Evol Ecol Res 12: 457-476 (2010)     Full PDF if your library subscribes.

How anthocyanin mutants respond to stress: the need to distinguish between stress tolerance and maximal vigour

Eric J. von Wettberg1, Maureen L. Stanton2 and Justen B. Whittall3

1Department of Biological Sciences, Florida International University, Miami, Florida, 2Center for Population Biology, University of California, Davis, California and 3Department of Biology, Santa Clara University, Santa Clara, California, USA

Correspondence: E.J. von Wettberg, Department of Biological Sciences, Florida International University, Miami, FL 33199, USA.
e-mail: eric.vonwettberg@fiu.edu

ABSTRACT

Background: Anthocyanins are produced by plants in response to diverse stresses. Mutants that block the anthocyanin biosynthetic pathway (ABP) at various steps can easily be compared across numerous abiotic stresses.

Hypothesis: Anthocyanins or their precursors are required for stress tolerance. Thus, ABP loss-of-function mutants should have proportionately lower fitness than wildtype plants under stress, compared with benign conditions. In contrast, a decrease in maximal vigour – the general capacity for growth and fecundity – should be most pronounced under benign conditions that allow luxuriant growth by the most vigorous genotypes.

Tests: Determine whether, under stressful conditions, ABP loss-of-function mutants have relatively lower fitness than wildtype plants. Also, test for reduced maximal vigour by determining whether ABP mutants have comparatively decreased fitness under optimal (‘benign’) growing conditions.

Organism: Arabidopsis thaliana loss-of-function mutants (representing all steps in the ABP), as well as wildtype plants, in two genetic backgrounds.

Methods: We grew plants under near-optimal conditions and five stress treatments (UV-B, drought, cold, low Ca : Mg, high Ni). We estimated relative fitness as an individual’s lifetime fertility, relative to the mean wildtype fertility in a given treatment.

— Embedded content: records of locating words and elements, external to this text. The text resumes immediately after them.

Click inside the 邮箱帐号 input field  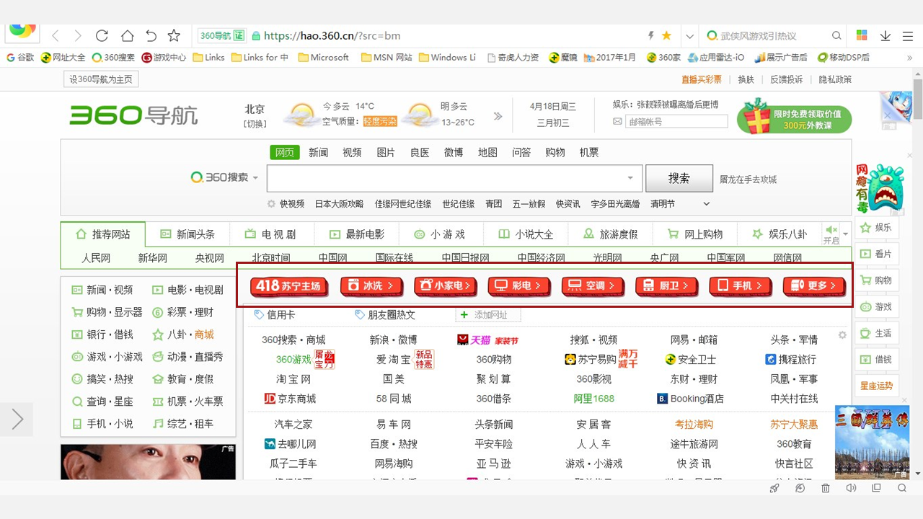point(676,121)

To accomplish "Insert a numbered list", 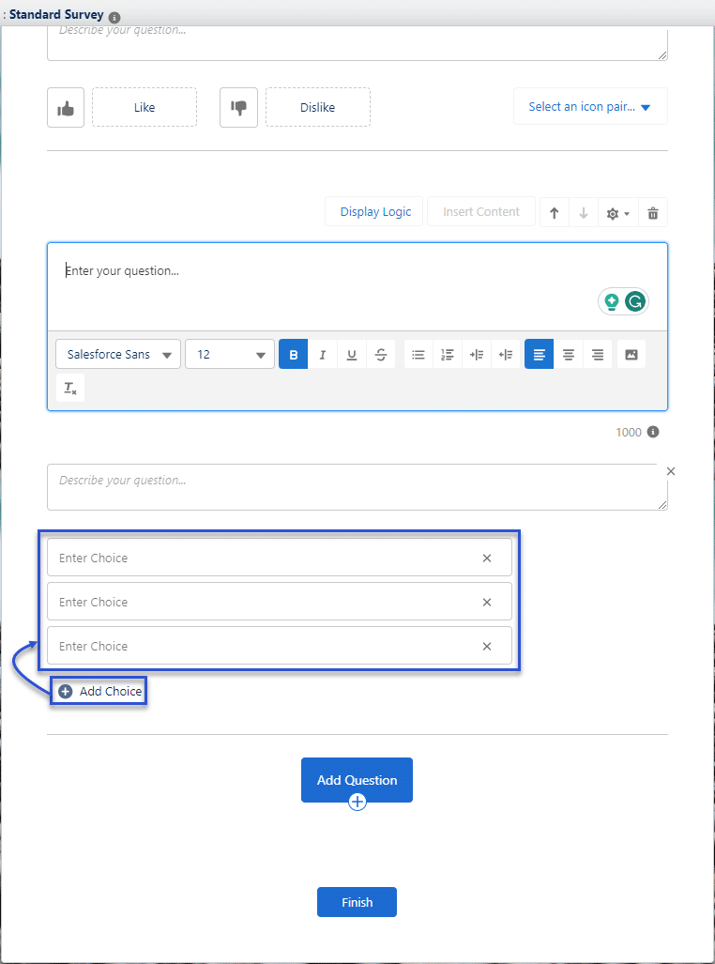I will (x=448, y=354).
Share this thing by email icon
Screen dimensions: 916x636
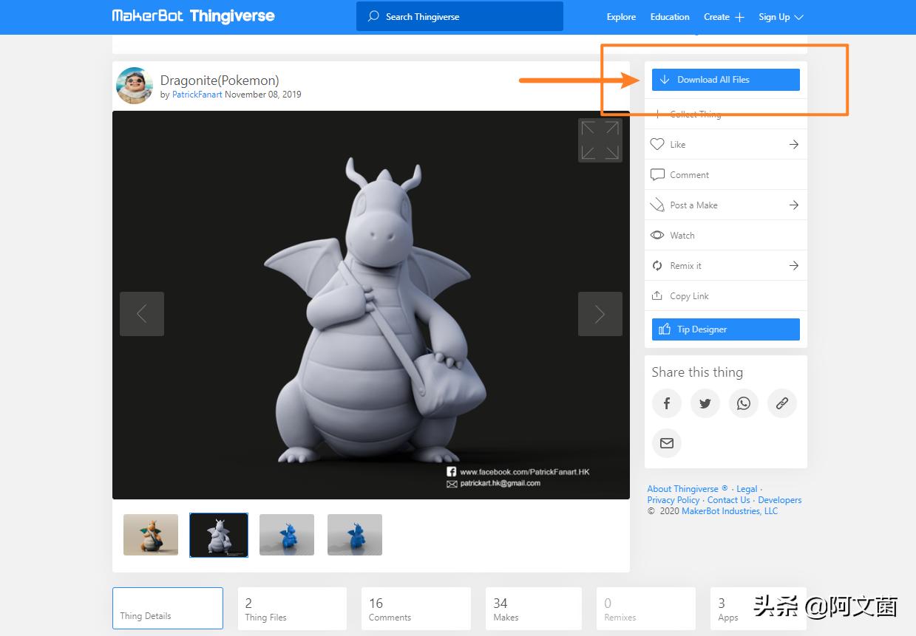666,443
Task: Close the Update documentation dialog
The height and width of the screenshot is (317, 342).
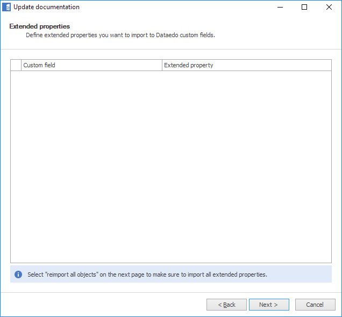Action: pyautogui.click(x=329, y=7)

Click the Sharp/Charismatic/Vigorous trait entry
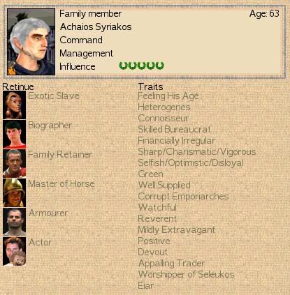[197, 152]
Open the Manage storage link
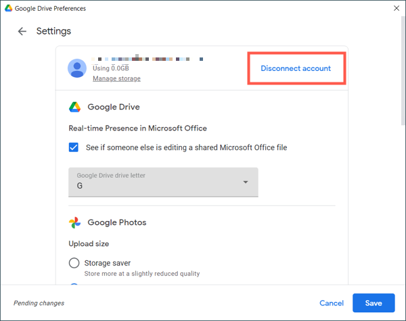The image size is (406, 321). (116, 79)
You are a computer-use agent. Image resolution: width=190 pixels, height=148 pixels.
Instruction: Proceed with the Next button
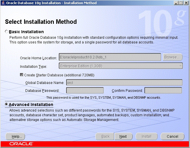click(x=123, y=136)
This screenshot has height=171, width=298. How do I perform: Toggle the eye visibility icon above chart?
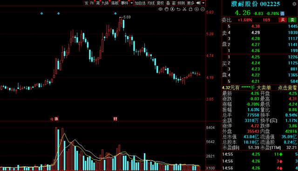(160, 9)
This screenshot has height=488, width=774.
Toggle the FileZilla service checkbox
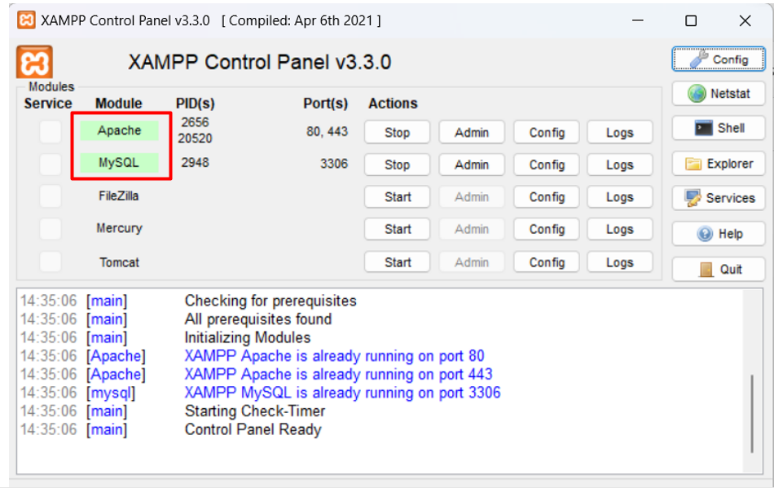coord(51,196)
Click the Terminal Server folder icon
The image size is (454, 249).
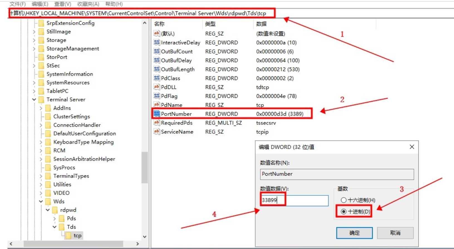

Results: Stress treatments significantly reduced lifetime fertility of wildtype and mutant lines. Wildtypes outperformed anthocyanin-deficient mutants under benign conditions, but as the stress increased, the difference between wildtype and mutant fitness diminished. Fitness did not increase with a mutation’s sequential position in the ABP, nor was there an effect of the ability to produce flavonols on fertility.

Conclusions: Mutations in the ABP did not reduce stress tolerance. Rather, the loss of ABP function reduced maximal vigour, most evidently in near-optimal growth conditions.

Keywords: abiotic stress tolerance, anthocyanin biosynthetic pathway, flavonols, mutants, trade-offs, vigour.